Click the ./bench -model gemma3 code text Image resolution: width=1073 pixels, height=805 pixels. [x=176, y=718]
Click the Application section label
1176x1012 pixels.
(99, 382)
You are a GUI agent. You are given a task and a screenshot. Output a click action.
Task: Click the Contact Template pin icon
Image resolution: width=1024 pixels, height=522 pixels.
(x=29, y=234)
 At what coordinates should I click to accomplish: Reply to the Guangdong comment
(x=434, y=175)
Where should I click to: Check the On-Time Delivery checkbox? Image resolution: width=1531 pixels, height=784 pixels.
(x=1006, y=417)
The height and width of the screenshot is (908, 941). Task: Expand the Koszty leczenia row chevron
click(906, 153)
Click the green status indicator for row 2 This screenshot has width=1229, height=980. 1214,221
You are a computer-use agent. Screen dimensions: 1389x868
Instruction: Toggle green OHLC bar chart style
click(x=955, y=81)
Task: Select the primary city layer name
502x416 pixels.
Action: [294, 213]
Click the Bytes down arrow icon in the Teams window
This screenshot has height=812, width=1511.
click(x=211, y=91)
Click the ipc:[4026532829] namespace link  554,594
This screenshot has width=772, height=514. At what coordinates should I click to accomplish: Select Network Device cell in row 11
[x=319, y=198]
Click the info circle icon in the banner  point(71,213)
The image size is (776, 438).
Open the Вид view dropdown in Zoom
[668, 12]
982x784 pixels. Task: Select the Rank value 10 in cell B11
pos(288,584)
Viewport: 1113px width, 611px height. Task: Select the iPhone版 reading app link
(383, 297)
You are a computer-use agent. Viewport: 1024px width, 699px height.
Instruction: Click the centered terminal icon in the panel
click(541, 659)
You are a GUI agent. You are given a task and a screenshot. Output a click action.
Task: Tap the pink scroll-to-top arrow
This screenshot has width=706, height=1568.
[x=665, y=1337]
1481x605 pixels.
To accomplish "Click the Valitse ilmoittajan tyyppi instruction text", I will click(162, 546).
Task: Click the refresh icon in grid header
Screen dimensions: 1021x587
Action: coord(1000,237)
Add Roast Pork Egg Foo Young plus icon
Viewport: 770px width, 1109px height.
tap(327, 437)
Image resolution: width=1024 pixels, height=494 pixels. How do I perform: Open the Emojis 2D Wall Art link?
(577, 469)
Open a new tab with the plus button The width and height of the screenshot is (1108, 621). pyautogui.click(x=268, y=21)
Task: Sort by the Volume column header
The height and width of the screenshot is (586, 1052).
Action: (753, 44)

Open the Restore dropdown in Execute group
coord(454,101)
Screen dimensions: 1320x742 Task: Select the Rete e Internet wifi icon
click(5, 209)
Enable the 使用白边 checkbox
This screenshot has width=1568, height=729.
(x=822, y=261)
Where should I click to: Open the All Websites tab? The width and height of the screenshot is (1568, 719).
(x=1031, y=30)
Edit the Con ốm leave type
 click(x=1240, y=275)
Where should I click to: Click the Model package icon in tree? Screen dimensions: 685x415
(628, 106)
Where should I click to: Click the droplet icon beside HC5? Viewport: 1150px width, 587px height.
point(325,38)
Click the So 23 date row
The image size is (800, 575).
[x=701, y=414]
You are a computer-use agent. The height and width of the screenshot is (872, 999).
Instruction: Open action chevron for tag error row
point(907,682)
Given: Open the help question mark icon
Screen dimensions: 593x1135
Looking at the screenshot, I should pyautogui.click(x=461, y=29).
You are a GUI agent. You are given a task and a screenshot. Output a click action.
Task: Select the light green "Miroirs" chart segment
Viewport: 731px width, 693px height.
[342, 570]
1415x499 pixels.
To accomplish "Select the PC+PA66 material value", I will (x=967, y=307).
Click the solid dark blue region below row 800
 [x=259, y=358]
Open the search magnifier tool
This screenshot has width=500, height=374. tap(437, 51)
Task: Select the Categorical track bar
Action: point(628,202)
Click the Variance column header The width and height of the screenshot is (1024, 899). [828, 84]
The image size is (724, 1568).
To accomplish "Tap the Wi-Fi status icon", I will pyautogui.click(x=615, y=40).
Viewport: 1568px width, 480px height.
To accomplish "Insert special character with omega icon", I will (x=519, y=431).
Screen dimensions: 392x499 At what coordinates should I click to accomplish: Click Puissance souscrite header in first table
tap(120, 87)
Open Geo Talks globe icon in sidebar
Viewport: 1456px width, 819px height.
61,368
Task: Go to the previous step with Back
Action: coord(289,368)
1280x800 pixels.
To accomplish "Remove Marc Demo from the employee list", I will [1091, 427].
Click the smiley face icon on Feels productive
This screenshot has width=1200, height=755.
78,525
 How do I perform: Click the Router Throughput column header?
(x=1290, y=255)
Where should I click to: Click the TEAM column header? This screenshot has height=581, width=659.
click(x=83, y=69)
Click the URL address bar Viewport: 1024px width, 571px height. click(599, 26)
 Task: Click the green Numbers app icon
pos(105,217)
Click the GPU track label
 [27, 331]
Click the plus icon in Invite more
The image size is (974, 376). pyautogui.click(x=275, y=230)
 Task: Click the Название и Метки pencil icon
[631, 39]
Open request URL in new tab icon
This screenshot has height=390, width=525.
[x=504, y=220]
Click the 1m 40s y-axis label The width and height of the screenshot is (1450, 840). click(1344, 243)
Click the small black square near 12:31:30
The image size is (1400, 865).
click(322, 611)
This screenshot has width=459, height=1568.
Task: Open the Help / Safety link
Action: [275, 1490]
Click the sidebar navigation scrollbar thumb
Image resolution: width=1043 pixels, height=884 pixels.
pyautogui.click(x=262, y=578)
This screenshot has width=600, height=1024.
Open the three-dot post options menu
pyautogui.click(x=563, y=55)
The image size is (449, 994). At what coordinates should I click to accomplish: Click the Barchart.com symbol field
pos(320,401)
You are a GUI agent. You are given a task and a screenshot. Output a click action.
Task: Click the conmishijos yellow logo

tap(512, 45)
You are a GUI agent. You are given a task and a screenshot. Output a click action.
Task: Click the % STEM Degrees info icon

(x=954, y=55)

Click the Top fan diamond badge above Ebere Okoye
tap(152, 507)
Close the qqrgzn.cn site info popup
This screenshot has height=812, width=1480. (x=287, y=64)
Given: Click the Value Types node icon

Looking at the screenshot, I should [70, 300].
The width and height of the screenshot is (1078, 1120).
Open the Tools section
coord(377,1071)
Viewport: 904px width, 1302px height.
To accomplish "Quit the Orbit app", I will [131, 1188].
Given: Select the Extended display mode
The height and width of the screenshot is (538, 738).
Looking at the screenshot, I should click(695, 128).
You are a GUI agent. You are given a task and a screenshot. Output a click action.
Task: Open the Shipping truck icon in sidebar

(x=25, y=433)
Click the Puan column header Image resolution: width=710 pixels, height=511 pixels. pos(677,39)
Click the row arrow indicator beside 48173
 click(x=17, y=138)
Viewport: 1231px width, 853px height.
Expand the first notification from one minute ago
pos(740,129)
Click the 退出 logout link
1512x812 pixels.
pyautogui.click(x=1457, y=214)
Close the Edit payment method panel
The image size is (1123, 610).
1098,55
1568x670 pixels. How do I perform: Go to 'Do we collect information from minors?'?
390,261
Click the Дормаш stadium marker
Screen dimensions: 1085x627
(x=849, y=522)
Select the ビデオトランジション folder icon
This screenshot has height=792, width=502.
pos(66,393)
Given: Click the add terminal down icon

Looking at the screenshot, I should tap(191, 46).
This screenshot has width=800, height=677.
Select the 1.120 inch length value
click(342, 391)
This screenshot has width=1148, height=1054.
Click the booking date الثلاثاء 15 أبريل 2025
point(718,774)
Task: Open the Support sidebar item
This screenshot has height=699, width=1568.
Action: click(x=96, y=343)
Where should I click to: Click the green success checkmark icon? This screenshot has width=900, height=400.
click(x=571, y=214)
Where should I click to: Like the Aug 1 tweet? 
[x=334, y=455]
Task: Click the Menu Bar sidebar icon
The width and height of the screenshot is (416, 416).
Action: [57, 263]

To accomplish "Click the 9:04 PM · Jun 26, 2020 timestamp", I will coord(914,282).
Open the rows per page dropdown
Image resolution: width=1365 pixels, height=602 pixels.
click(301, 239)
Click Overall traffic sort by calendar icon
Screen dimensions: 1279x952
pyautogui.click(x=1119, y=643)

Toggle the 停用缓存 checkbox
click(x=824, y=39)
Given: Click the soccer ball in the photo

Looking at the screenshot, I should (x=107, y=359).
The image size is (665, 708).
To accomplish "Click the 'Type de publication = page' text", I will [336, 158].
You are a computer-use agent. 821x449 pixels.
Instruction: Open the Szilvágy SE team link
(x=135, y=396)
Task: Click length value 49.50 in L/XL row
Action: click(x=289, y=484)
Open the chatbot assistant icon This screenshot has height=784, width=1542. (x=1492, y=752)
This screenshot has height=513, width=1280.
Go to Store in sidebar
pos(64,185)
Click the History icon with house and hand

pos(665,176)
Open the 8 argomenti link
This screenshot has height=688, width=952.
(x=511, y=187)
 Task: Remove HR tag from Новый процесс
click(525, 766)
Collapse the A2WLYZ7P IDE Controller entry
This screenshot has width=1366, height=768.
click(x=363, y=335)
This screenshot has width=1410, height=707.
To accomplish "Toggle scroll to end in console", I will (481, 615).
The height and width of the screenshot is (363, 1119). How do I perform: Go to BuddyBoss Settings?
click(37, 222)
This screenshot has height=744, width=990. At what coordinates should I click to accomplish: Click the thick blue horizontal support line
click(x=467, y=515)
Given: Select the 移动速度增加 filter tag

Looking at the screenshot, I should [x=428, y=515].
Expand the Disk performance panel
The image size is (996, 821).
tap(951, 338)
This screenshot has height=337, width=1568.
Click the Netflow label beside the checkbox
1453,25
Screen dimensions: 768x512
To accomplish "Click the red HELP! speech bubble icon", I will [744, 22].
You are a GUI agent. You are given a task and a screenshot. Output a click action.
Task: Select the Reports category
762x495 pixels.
***
• [WHAT THE EXERCISE ASKS]: Where a line of the data above includes "status", copy that line.

• [WRITTEN ANSWER]:
Click the green status indicator for row 2 This screenshot has width=1229, height=980. 1214,221
To accomplish "Tap the Wi-Fi status icon", I will pyautogui.click(x=615, y=40).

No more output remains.